🍽️ ADHS & impulsives Essen: 3 überraschende Tipps für mehr Kontrolle

 

 

Kennst du das Gefühl, plötzlich einen unbändigen Drang zu verspüren, etwas zu essen – selbst wenn du eigentlich satt bist? Oder passiert es dir, dass du zwischendurch unbewusst zu Snacks greifst, obwohl du gar keinen richtigen Hunger hast? Für Menschen mit ADHS ist genau das keine Seltenheit. Impulsives Essen, Essanfälle oder unregelmäßige Mahlzeiten sind oft Teil der Herausforderungen, die mit ADHS einhergehen. Doch es gibt Wege, damit umzugehen.

 

 

Warum ADHS das Essverhalten beeinflusst 🧠

 

ADHS betrifft nicht nur die Aufmerksamkeit, sondern auch die Selbstregulation – und genau das kann das Essverhalten beeinflussen.

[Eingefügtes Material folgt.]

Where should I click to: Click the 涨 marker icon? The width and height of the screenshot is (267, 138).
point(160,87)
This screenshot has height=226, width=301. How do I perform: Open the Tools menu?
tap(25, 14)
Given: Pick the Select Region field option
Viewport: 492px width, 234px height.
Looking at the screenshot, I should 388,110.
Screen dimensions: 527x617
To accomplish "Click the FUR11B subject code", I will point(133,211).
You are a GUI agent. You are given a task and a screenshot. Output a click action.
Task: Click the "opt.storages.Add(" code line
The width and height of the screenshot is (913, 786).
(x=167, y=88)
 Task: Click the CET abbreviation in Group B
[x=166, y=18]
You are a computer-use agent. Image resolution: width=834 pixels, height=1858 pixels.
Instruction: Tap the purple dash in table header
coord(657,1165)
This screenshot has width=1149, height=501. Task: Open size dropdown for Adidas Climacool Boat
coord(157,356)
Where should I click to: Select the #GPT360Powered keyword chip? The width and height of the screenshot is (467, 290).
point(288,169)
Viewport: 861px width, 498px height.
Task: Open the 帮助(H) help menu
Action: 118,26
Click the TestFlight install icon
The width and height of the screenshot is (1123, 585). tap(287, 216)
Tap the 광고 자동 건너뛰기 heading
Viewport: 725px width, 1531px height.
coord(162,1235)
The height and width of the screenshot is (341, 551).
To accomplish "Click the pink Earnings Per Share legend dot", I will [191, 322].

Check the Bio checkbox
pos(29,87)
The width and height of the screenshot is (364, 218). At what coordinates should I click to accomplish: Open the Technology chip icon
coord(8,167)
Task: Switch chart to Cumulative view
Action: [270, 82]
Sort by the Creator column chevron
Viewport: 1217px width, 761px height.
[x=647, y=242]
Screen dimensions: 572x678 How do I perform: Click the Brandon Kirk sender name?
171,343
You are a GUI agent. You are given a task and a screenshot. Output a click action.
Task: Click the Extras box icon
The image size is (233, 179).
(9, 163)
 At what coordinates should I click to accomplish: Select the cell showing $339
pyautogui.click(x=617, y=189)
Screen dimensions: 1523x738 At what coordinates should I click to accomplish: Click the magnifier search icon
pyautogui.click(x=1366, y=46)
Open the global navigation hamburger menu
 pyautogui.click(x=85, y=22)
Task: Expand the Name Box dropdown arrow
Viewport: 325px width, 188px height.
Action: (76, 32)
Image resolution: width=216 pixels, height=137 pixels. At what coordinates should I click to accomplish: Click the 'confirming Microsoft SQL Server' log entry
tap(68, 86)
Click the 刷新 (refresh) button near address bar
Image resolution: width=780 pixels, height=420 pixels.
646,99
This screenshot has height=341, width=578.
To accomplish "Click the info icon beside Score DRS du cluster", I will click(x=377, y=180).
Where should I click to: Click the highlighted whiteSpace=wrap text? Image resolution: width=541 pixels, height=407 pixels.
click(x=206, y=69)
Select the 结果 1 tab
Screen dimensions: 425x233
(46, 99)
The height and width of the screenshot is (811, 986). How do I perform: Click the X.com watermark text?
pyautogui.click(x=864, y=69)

Studien zeigen, dass Menschen mit ADHS ein höheres Risiko für Essstörungen haben, insbesondere für die sogenannte Binge-Eating-Störung (BED).

 

 

Das liegt daran, dass das Gehirn bei ADHS Dopamin – den „Belohnungsbotenstoff“ – nicht effizient genug reguliert. Essen, insbesondere zucker- und fettreiche Lebensmittel, führt zu einer schnellen Dopamin-Ausschüttung. Dadurch entsteht kurzfristig ein gutes Gefühl – aber langfristig kann daraus ein Muster impulsiven Essens entstehen.

 

 

Besonders herausfordernd:

Hunger- und Sättigungssignale werden oft schwerer wahrgenommen, und die Impulsivität führt dazu, dass Essattacken plötzlich und unkontrolliert auftreten können.

 

 

 

3 sofort umsetzbare Tipp 🍎 

1️⃣ Plane deine Mahlzeiten im Voraus

 

Erstelle für dich (& ggf. deine Familie) einen festen Mahlzeitenplan für die Woche. Plane dabei nicht nur die Uhrzeiten, sondern auch, was du essen möchtest. Das hilft dir, impulsiven Snackattacken vorzubeugen und gibt dir gleichzeitig Struktur im Alltag.

 

 

2️⃣ Iss bewusst und ohne Ablenkung

Versuche, dich beim Essen voll auf deine Mahlzeit zu konzentrieren. Kein Handy, kein Fernsehen, keine E-Mails. Achte auf Geschmack, Konsistenz und Sättigungsgefühl. Wenn du merkst, dass du nebenbei isst, stelle dir die Frage: „Habe ich gerade wirklich Hunger oder will ich nur etwas anderes ausgleichen?“

 

 

3️⃣ Die „5-4-3-2-1“-Methode gegen Essimpulse

 

Wenn der Heißhunger zuschlägt, nutze diese simple Achtsamkeitstechnik:

 

  • 5 Dinge nennen, die du gerade siehst
  • 4 Dinge, die du hören kannst
  • 3 Dinge, die du spürst 
  • 2 Dinge, die du riechst 
  • 1 tiefen Atemzug nehmen

 

 

Diese Übung hilft, den Essimpuls zu durchbrechen, weil sie dein Gehirn kurzzeitig aus dem automatisierten Reiz-Reaktions-Muster holt.

 

 

Du bist nicht allein – und du kannst daran wachsen 💙 

 

Sicherheit beginnt mit Klarheit. Je besser du verstehst, was in dir vorgeht, desto leichter fällt es dir, deinen Alltag zu meistern. Wenn du oft das Gefühl hast, überfordert oder missverstanden zu sein, kann eine professionelle Diagnostik der erste Schritt sein, um endlich Antworten zu finden.